§ **Task brief**
Reproduce the following data exactly, minus any images.

[[ Data supplied open ]]

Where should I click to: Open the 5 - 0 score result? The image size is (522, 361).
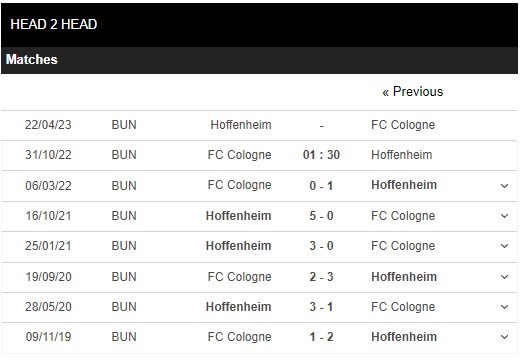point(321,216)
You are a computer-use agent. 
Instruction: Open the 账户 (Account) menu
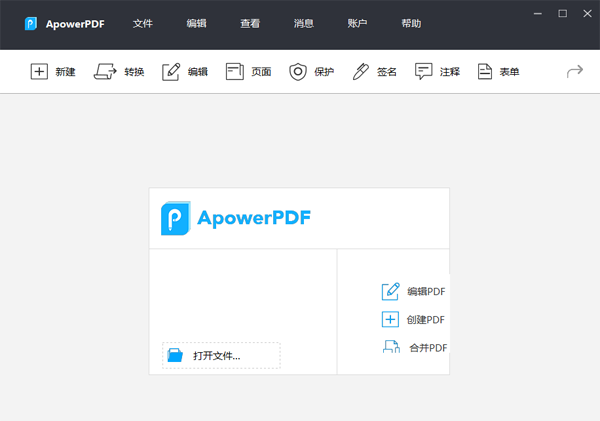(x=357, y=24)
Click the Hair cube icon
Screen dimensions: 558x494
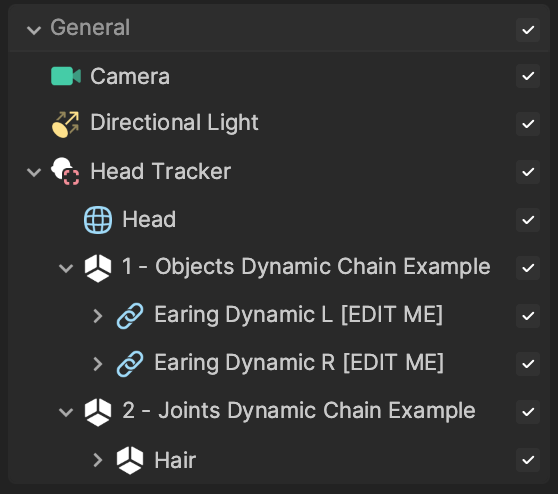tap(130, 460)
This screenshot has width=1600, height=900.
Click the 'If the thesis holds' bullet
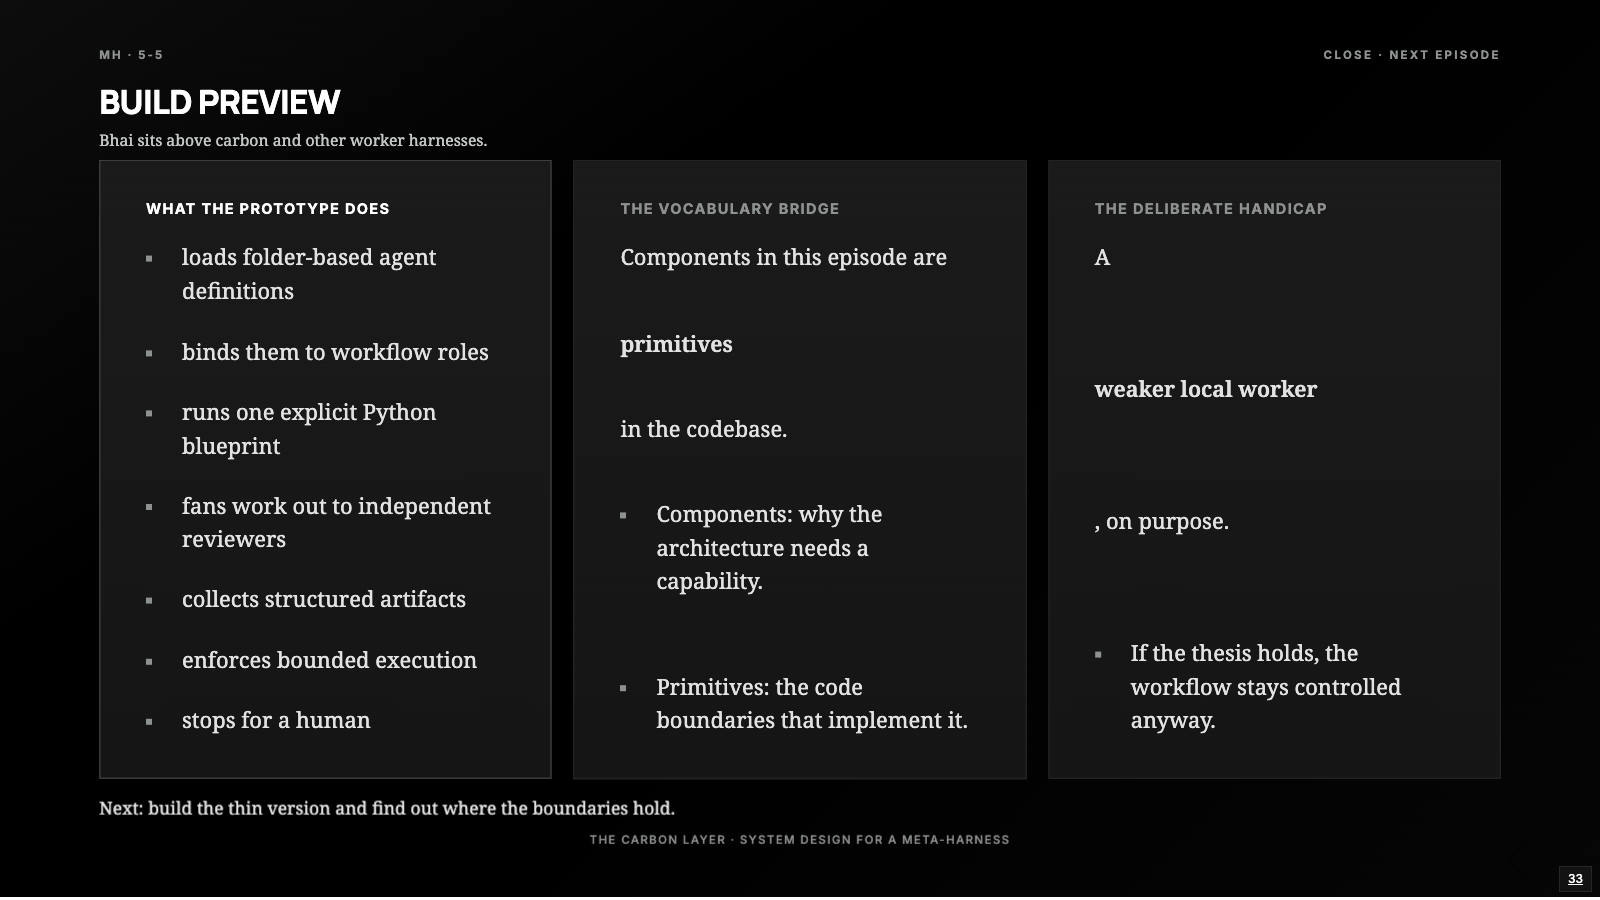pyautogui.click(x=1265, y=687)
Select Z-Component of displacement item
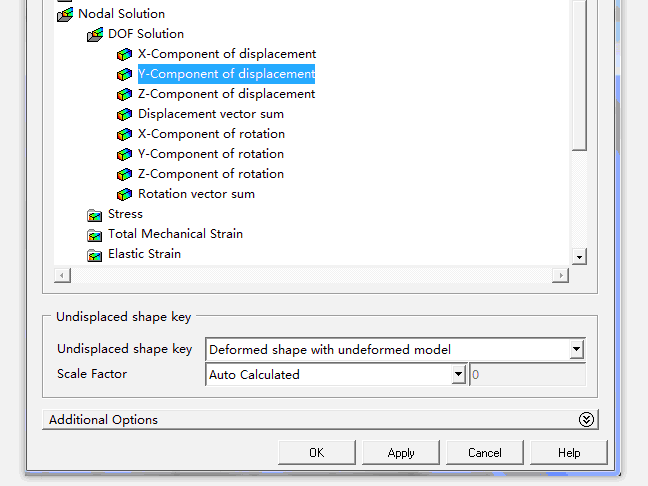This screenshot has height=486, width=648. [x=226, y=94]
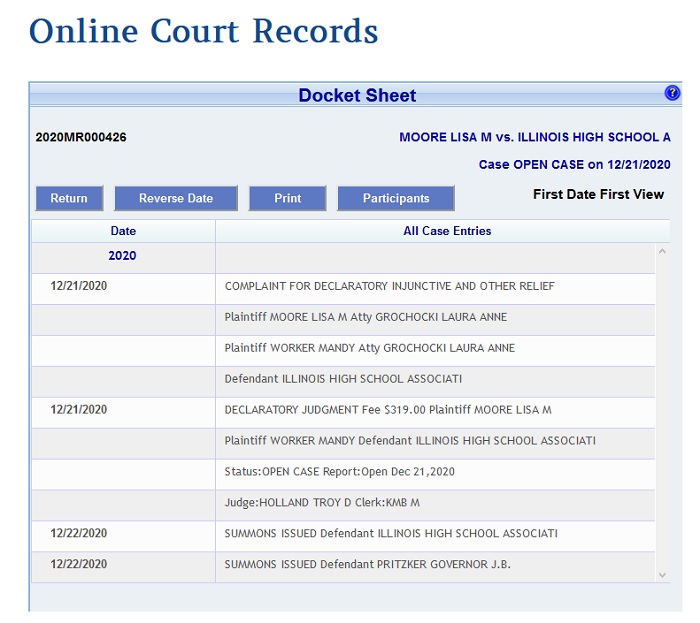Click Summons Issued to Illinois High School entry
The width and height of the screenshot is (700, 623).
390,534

[[ Data supplied closed ]]

§ **Completed exercise**
Where should I click to: Open the 5 - 0 score result? The image size is (522, 361).
point(321,216)
You are a computer-use agent. 
Instruction: Open the 账户 (Account) menu
(x=357, y=24)
Click the Hair cube icon
Screen dimensions: 558x494
tap(130, 460)
This screenshot has width=1600, height=900.
Click the 'If the thesis holds' bullet
pyautogui.click(x=1265, y=687)
Select Z-Component of displacement item
This screenshot has height=486, width=648. [x=226, y=94]
Click Summons Issued to Illinois High School entry
The width and height of the screenshot is (700, 623).
390,534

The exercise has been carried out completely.